Future Social Market Economy
The social market economy was first established during the “economic miracle” that took place in postwar Germany, and for a long time it was seen as critical for ensuring economic prosperity and social justice. For many, it holds the promise of “prosperity for all.” As a result of developments in recent decades, however, including the most current financial and economic crisis, many people have lost faith not only in the business community, but in this economic model as well. In early 2008, for example, only 31 percent of all Germans said they had a “good opinion” of the social market economy, a figure that had risen to 38 percent by the beginning of 2010.
For the Bertelsmann Stiftung, that was reason enough to initiate an in-depth dialogue -- at the national, European and global levels -- on the fundamental principles and guidelines needed to create a future-ready social and economic model. It’s a discussion of critical importance, given that any attempt to overcome the current crisis and respond to future challenges demands a consensus on the institutions and regulations that ensure social justice and sustainable economic activity -- social goods that must necessarily be based on common values and ideals.

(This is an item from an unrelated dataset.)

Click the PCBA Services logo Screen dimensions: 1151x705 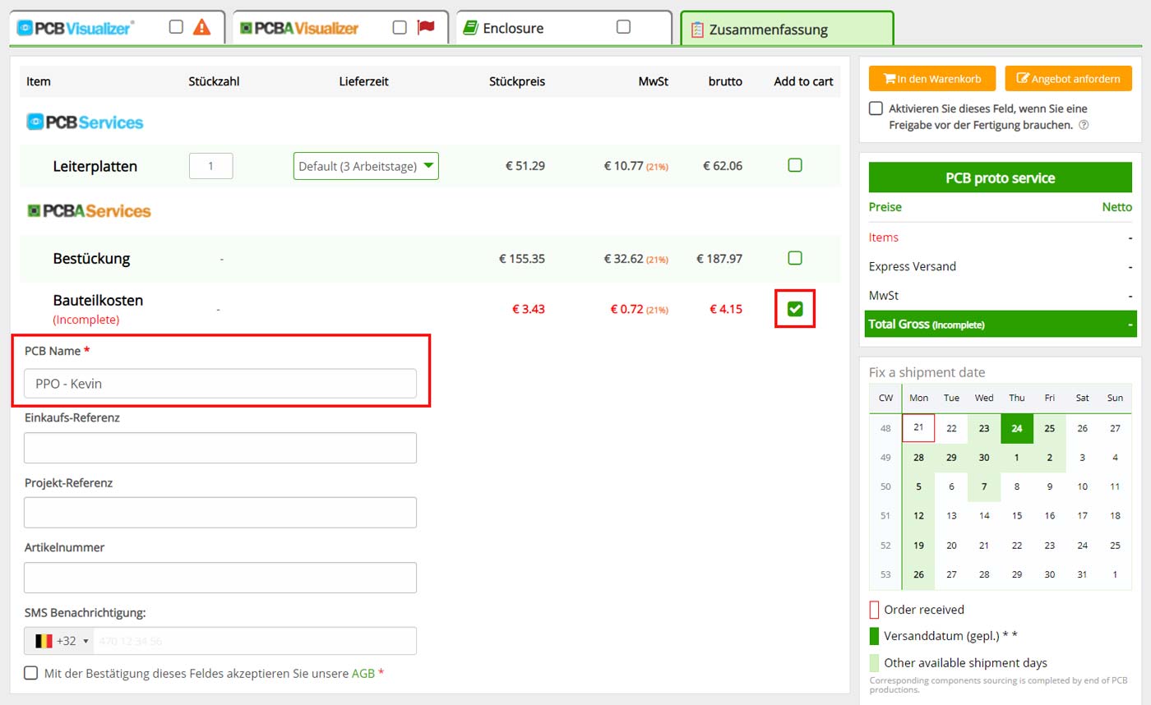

Germany’s model of a social market economy offers an effective framework for achieving these goals, one that must be revisited in light of globalization and the changes it continues to bring.
With its multi-year Future Social Market Economy project, the Bertelsmann Stiftung wants to revitalize this model by updating its fundamental ideas and principles, thus making it future-ready and suitable for use at the European and global levels. The project has been given an interdisciplinary structure within the foundation, drawing on the Bertelsmann Stiftung’s own expertise and that of its partners, as well as on synergies stemming from its other projects and its offices in Brussels, Barcelona and Washington DC.
In its various segments and program areas, the project is focusing its activities on three modules, each at different levels: “The Social Market Economy in Germany,” “The European Economic and Social Model,” and “Global Economic Sustainability.”